## [Dataset excerpts]
** begin **

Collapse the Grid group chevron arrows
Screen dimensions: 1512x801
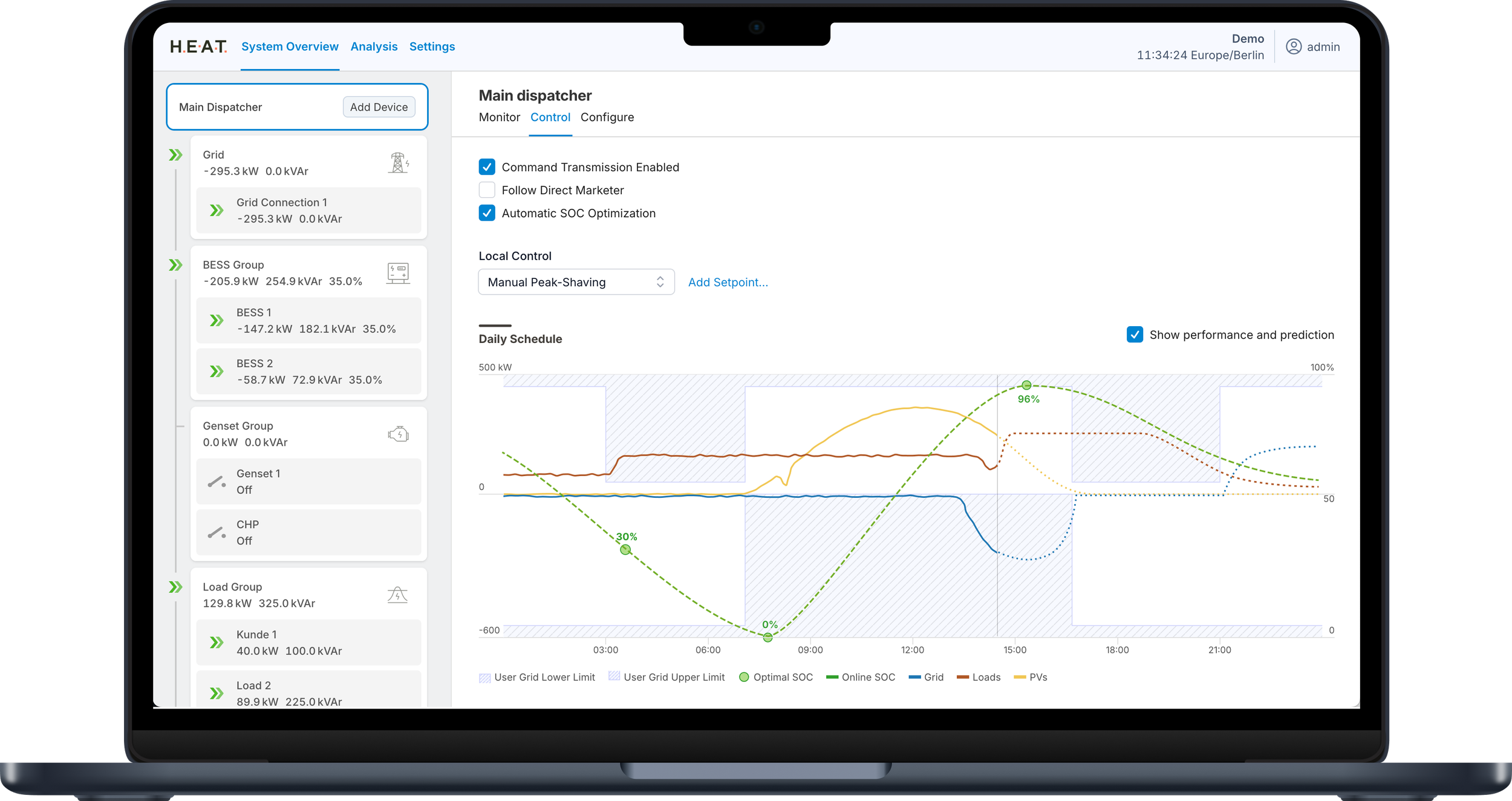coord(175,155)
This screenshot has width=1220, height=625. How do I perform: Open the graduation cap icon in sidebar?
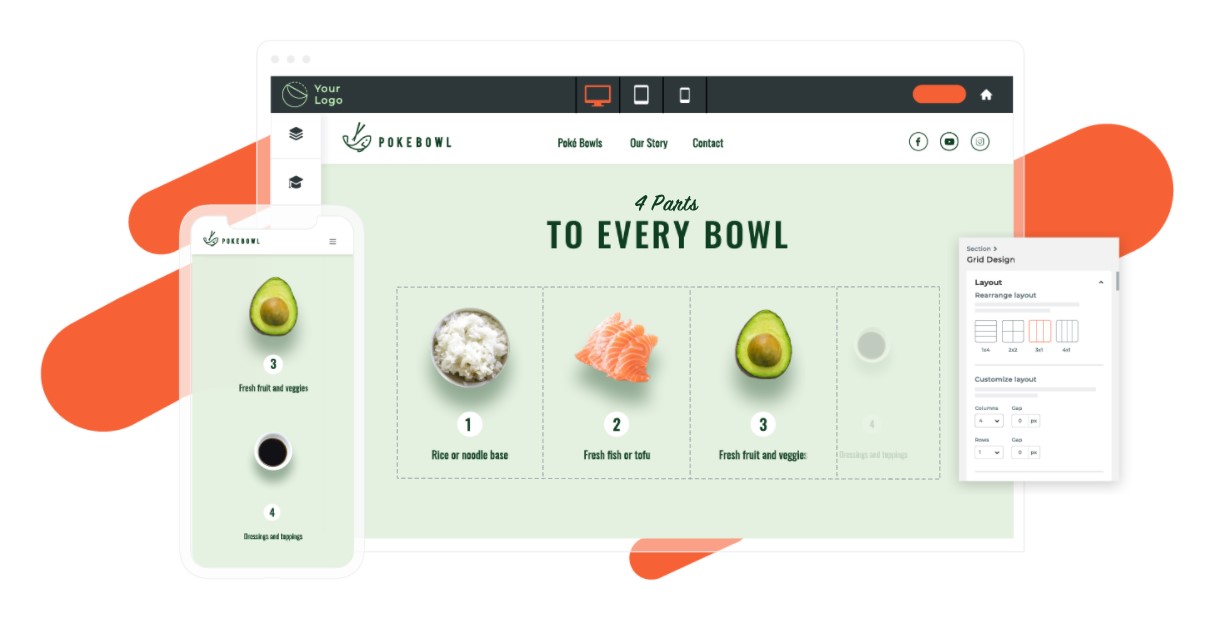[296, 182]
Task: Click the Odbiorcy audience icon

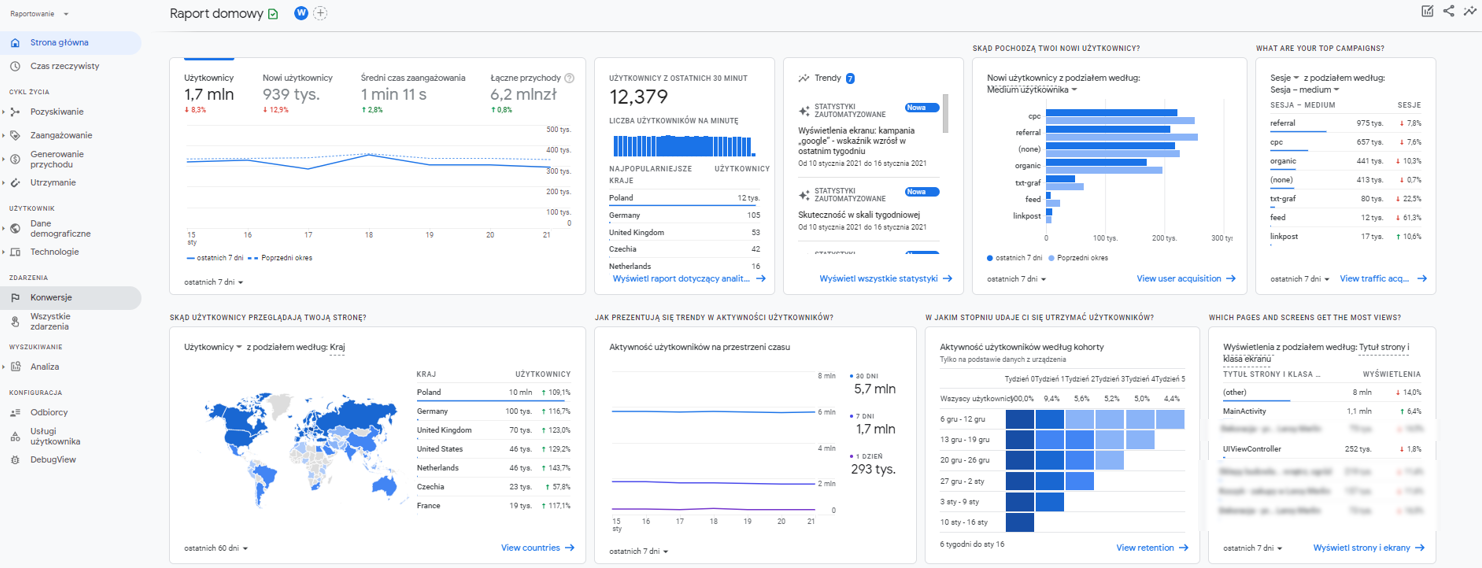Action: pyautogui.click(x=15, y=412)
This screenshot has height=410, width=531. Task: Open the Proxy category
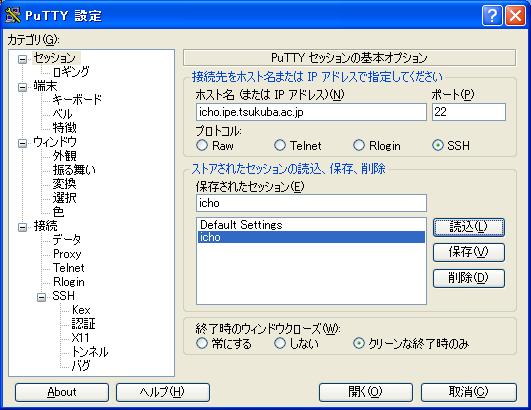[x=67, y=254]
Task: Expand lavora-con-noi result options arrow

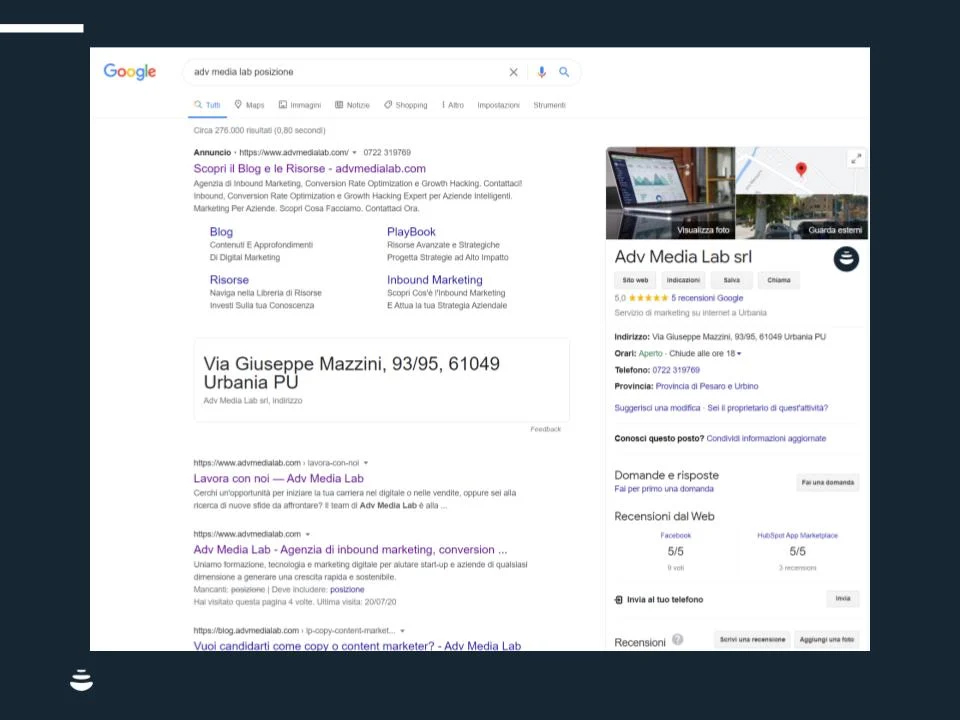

** end **

## [Instruction]
Rewrite the listing above, replacing "icon" with "button" everywhere and leaving everything else as it is. Leave out the pictures.

## [The reply]
Collapse the Grid group chevron arrows
Screen dimensions: 1512x801
coord(175,155)
This screenshot has width=1220, height=625. How do I perform: Open the graduation cap button in sidebar?
[296, 182]
Task: Click the Odbiorcy audience button

Action: pyautogui.click(x=15, y=412)
This screenshot has height=410, width=531. Task: Open the Proxy category
[x=67, y=254]
Task: Expand lavora-con-noi result options arrow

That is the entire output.